Directions for this task: The reply to the records below should contain exactly the lines from the line with "mayo 2026 (77, 1746)" through the line with "[Rss] (294, 2471)", and nothing besides.

Study material:
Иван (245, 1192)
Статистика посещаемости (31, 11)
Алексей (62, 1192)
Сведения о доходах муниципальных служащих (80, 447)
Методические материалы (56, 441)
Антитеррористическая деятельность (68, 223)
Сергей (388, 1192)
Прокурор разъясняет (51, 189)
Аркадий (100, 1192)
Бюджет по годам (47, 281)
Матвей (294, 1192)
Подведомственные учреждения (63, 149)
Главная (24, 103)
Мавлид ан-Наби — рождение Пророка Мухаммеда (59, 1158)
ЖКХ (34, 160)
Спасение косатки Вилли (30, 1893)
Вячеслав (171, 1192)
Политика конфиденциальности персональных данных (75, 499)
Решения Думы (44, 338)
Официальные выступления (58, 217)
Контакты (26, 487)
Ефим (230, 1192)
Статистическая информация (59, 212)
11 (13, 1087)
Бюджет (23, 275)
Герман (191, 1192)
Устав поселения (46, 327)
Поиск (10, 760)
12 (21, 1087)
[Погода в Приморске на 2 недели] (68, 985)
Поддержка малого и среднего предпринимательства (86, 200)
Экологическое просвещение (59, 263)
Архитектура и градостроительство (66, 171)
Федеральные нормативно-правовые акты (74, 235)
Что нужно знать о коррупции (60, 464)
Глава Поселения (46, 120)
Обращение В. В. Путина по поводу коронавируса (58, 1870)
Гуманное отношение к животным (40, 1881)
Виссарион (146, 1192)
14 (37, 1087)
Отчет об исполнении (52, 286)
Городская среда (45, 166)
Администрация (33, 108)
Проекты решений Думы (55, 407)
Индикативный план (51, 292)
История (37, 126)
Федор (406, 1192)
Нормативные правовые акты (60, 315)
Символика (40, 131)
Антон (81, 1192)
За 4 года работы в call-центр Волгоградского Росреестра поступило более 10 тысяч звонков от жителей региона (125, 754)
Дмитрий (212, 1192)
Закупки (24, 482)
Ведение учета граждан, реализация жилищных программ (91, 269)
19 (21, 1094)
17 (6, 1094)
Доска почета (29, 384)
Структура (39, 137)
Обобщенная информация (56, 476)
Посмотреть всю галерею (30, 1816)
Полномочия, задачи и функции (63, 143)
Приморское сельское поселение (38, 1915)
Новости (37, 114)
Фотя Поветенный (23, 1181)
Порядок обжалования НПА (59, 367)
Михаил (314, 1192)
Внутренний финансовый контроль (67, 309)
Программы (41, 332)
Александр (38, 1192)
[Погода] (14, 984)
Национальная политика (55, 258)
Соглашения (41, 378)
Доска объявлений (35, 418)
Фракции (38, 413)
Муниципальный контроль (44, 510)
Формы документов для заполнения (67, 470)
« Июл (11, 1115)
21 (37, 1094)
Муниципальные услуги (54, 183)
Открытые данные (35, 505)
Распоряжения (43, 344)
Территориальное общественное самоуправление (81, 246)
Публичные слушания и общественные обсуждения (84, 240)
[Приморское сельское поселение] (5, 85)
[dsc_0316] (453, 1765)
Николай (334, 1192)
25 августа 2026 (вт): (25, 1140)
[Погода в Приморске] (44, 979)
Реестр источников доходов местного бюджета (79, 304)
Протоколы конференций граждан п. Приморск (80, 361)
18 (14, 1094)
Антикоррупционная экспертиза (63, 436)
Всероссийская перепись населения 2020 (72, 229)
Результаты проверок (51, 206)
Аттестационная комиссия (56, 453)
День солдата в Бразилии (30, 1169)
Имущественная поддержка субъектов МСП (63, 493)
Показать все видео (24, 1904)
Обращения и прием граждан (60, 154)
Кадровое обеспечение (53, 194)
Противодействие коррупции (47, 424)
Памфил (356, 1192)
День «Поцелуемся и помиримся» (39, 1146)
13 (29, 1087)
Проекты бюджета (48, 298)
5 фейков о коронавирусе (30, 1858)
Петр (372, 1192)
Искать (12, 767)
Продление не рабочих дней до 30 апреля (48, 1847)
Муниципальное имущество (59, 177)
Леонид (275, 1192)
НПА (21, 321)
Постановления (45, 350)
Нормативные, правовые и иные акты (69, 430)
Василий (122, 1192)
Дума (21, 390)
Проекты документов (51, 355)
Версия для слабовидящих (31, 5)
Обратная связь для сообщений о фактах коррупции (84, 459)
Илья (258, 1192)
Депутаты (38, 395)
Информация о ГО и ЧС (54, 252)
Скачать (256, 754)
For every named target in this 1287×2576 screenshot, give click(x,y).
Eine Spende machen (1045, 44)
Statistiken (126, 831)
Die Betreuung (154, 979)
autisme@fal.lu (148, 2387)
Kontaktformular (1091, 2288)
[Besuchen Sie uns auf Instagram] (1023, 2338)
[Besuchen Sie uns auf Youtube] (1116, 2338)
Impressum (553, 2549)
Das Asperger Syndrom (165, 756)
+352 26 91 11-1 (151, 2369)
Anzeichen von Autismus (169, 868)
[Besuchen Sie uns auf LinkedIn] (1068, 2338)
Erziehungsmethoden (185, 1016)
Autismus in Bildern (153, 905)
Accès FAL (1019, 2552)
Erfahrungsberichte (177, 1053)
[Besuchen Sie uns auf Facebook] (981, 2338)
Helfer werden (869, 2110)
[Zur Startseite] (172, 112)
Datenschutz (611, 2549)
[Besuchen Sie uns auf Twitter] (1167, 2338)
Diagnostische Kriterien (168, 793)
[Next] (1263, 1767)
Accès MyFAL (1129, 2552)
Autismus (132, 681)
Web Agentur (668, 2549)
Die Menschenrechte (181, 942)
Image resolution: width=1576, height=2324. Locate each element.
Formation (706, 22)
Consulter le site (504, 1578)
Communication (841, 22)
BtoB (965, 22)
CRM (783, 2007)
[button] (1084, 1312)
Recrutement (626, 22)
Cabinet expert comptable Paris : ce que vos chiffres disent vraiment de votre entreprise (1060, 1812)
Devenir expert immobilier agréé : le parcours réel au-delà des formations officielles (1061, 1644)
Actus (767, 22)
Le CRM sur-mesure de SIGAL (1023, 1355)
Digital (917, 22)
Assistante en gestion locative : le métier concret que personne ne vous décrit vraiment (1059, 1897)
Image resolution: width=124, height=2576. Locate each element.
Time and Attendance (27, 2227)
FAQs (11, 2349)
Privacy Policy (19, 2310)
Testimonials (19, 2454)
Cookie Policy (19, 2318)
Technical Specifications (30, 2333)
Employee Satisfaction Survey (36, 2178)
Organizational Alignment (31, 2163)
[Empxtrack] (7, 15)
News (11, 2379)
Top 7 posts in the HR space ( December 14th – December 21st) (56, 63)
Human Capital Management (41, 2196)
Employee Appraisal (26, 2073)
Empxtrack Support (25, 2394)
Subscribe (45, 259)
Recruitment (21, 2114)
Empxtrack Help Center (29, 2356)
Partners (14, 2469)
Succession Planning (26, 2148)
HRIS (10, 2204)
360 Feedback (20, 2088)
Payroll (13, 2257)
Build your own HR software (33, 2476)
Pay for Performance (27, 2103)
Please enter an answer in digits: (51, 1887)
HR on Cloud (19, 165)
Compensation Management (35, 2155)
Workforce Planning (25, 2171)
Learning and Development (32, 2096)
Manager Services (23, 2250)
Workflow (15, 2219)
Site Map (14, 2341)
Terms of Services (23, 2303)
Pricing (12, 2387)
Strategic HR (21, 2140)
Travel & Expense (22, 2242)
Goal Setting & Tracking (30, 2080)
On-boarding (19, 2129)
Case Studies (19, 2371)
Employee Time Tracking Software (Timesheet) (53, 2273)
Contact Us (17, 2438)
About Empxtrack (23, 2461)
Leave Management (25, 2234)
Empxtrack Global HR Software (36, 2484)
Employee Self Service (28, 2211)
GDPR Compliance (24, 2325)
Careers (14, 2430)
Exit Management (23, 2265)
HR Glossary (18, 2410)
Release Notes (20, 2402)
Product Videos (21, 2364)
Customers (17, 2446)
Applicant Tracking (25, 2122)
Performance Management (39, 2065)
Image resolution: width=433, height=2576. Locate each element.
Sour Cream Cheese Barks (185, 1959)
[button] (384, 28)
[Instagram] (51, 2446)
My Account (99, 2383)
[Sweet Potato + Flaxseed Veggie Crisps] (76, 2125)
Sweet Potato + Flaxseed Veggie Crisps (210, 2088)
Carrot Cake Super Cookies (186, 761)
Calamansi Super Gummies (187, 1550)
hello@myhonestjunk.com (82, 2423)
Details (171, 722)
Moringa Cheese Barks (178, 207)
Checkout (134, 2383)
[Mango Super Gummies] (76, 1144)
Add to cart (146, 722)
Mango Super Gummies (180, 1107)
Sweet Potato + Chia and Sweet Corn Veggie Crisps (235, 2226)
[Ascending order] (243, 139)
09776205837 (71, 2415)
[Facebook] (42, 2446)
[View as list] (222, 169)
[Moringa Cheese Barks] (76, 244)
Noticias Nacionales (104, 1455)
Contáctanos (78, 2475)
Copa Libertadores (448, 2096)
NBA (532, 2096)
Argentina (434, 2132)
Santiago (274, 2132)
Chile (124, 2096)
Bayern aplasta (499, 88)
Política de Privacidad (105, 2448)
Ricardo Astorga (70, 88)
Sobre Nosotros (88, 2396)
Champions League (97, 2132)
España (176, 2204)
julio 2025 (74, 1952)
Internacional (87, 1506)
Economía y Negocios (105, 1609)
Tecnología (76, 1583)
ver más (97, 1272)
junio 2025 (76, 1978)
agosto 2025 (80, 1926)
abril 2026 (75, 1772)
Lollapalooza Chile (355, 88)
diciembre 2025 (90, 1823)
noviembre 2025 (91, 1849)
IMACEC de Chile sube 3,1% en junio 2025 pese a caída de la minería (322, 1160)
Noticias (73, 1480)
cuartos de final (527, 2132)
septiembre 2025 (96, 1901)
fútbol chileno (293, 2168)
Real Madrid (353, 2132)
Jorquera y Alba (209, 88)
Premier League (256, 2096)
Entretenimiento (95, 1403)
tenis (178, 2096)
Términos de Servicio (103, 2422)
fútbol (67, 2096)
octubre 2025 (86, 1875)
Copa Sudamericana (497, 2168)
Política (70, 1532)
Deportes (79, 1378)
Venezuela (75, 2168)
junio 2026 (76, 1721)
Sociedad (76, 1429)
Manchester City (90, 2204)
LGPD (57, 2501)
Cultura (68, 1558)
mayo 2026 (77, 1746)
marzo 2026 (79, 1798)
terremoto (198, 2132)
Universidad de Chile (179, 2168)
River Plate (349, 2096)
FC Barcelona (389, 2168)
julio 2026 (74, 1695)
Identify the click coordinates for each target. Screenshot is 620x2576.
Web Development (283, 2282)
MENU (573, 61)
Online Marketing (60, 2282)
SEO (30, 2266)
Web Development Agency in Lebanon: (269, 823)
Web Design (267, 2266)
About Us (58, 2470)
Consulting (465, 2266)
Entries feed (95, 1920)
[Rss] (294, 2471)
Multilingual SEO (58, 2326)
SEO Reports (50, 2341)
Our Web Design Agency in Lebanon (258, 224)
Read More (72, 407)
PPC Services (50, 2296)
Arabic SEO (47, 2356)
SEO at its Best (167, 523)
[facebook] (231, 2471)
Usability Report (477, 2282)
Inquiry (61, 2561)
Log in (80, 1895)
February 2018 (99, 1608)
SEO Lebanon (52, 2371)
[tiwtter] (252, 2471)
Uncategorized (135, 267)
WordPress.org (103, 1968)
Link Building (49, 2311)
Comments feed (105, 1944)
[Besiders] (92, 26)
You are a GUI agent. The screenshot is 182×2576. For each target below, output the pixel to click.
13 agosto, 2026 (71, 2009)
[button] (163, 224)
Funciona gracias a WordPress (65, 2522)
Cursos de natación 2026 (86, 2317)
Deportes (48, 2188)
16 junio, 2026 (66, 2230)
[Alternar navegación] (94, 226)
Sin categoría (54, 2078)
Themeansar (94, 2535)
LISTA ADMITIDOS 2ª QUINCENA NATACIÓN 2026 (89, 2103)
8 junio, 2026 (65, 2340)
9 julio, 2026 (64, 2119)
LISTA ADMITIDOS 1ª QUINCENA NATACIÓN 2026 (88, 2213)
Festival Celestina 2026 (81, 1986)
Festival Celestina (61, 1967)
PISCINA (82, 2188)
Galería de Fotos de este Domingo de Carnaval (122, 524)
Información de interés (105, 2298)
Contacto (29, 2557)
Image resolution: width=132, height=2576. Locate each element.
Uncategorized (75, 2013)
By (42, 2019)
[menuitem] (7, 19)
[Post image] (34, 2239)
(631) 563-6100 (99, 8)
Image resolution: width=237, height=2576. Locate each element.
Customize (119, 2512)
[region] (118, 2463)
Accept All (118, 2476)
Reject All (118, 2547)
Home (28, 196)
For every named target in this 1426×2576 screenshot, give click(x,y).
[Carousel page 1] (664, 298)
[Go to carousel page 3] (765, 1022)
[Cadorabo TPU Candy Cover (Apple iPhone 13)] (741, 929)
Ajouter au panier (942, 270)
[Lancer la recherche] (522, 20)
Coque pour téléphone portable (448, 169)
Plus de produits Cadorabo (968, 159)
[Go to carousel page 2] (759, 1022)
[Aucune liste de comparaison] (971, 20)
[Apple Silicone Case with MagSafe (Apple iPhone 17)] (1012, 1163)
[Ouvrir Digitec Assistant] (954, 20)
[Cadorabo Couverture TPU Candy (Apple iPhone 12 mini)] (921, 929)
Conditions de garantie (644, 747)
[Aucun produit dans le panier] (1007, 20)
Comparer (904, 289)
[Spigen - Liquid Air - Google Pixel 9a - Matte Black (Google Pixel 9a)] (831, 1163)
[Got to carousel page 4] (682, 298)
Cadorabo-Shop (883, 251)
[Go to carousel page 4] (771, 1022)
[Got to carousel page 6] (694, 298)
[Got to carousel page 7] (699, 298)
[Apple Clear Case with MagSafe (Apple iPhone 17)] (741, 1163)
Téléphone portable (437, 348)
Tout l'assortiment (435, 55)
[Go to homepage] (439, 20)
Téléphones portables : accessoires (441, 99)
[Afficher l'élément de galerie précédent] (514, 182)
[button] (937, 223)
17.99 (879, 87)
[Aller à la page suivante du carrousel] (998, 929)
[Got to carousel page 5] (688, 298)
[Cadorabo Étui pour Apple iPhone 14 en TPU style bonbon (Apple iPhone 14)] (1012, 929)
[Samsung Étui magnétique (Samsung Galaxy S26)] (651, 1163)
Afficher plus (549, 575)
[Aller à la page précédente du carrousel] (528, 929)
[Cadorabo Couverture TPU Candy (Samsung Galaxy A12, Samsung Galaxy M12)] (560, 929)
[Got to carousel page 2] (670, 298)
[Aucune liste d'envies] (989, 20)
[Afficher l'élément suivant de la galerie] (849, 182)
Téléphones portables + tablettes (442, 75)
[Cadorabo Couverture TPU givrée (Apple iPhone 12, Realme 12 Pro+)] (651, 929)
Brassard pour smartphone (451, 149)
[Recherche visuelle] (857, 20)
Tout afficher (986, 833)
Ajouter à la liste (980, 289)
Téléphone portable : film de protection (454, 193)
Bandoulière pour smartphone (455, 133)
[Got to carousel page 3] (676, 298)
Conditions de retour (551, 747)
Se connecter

Written reply:
mayo 2026 (77, 1746)
marzo 2026 (79, 1798)
terremoto (198, 2132)
Universidad de Chile (179, 2168)
River Plate (349, 2096)
FC Barcelona (389, 2168)
julio 2026 (74, 1695)
Identify the click coordinates for each target. Screenshot is 620x2576.
Web Development (283, 2282)
MENU (573, 61)
Online Marketing (60, 2282)
SEO (30, 2266)
Web Development Agency in Lebanon: (269, 823)
Web Design (267, 2266)
About Us (58, 2470)
Consulting (465, 2266)
Entries feed (95, 1920)
[Rss] (294, 2471)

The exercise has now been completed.